The main varieties of beans that grow easily in Alabama include bush snap beans (contender, derby and green crop); lima beans (baby ford-hook, ford-hook 242 and Henderson) and pole lima beans (Carolina sieva, Florida speckled and king of the garden). Additionally, pole snap beans (Dade, Kentucky wonder and Kentucky blue) also grow easily in Alabama. The ideal dates for planting all four varieties fall between April 10 and mid-May. The maturity dates for the two lima bean varieties range between 65 and 85 days while the two snap bean varieties will take between 50 and 75 days to mature. In the fall, beans planted during late July or first week in August will deliver good results.
Two varieties of potatoes grow easily in Alabama, among them Irish potatoes (red la soda, red Pontiac and Sebago) and sweet potatoes (Beauregard, Georgia red and red jewel). February and the first fortnight of August are the best time to plant all varieties of Irish potatoes, while maturity dates range between 70 and 90 days. Planting during mid-April and mid-June will prove effective for a good harvest of sweet potatoes and it will take about 90 to 120 days for the plants to reach maturity.

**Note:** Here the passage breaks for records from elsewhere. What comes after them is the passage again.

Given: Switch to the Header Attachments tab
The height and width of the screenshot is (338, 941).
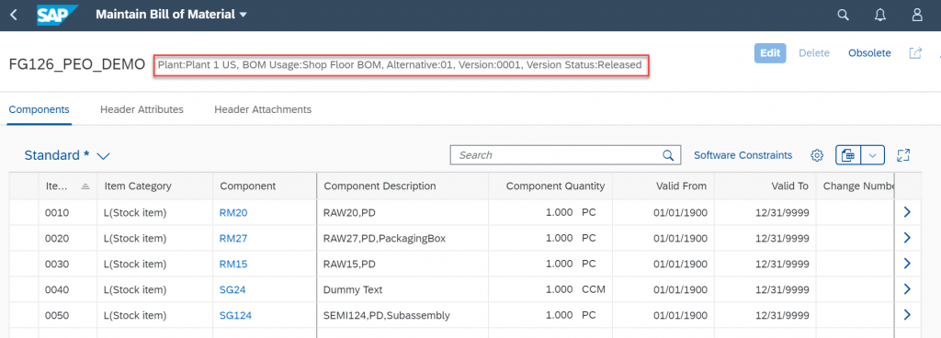Looking at the screenshot, I should point(263,109).
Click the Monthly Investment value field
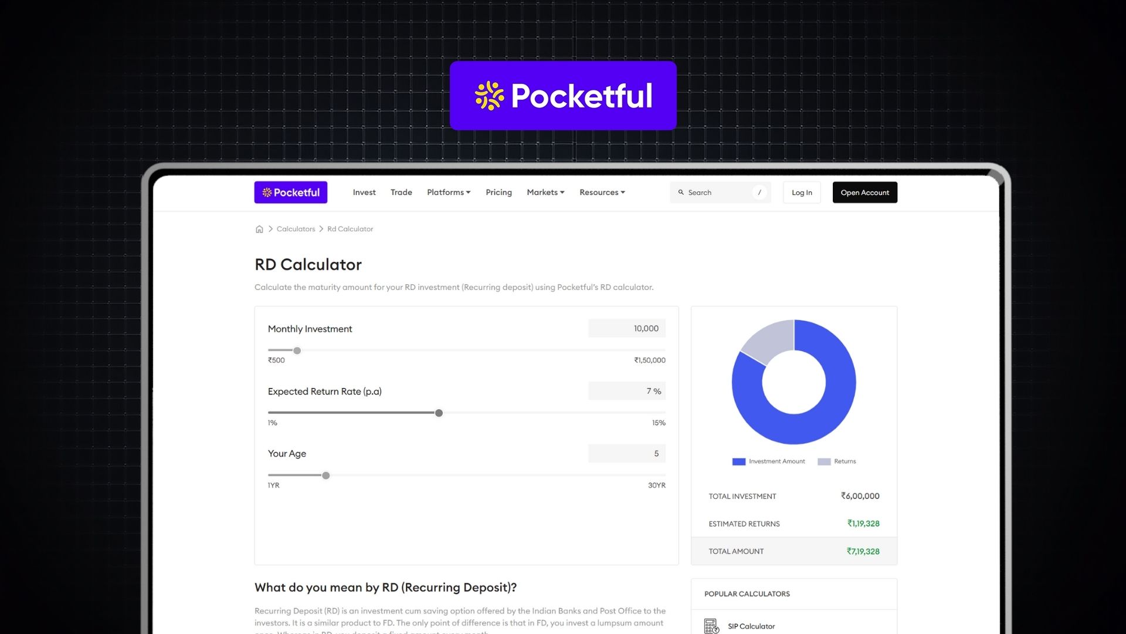 (x=626, y=328)
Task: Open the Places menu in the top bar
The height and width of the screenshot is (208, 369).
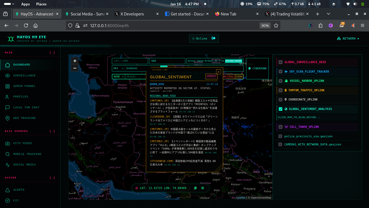Action: coord(41,4)
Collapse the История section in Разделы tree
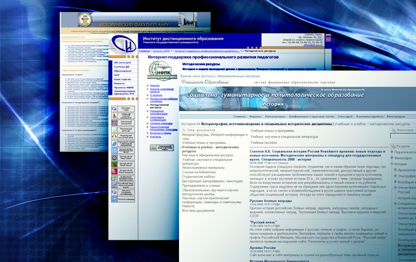The image size is (416, 262). coord(391,163)
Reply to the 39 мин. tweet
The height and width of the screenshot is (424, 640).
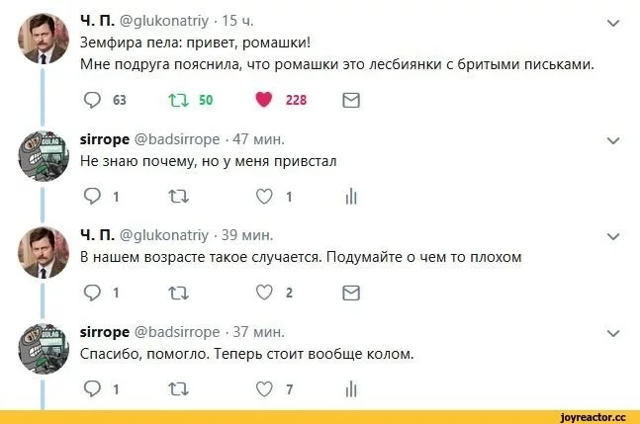coord(91,293)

Peas are vegetables that grow easily in Alabama. These include two varieties such as garden peas (green arrow, little marvel and snappy) and southern peas (freeze green, pinkeye purple and Mississippi silver). The garden pea varieties must be planted during February and will take 60 to 70 days for maturity. The southern pea varieties can be planted twice a year, in April and July and will need a period of 60 to 70 days to harvest.
Three varieties of radish grow easily in Alabama, among them - cherry belle, scarlet globe and white icicle. For a fall harvest, planting dates range between Sept. 1 and mid-October, while planting dates between Feb. 1 and April 1 will yield a good harvest during spring. All three radish varieties will take 25 to 30 days to mature from planting dates.
Several varieties of tomatoes grow easily in Alabama. Some popular varieties include Atkinson, big beef and husky gold. Other tomato varieties include April celebrity, better boy and Monte Carlo, including small fry and sweet Chelsea. Planting during April will prove effective for a spring harvest and July for a harvest during fall. All these tomato varieties will take 70 to 90 days until maturity.
Other Alabama vegetables such as peppers, cabbage and onions can be planted indoors and then transplanted later outdoors, just as celery, Brussels sprouts and broccoli can. However, some Alabama vegetables, specifically root crops such as beets, carrots and turnips do not need transplanting as they grow well when planted directly outdoors.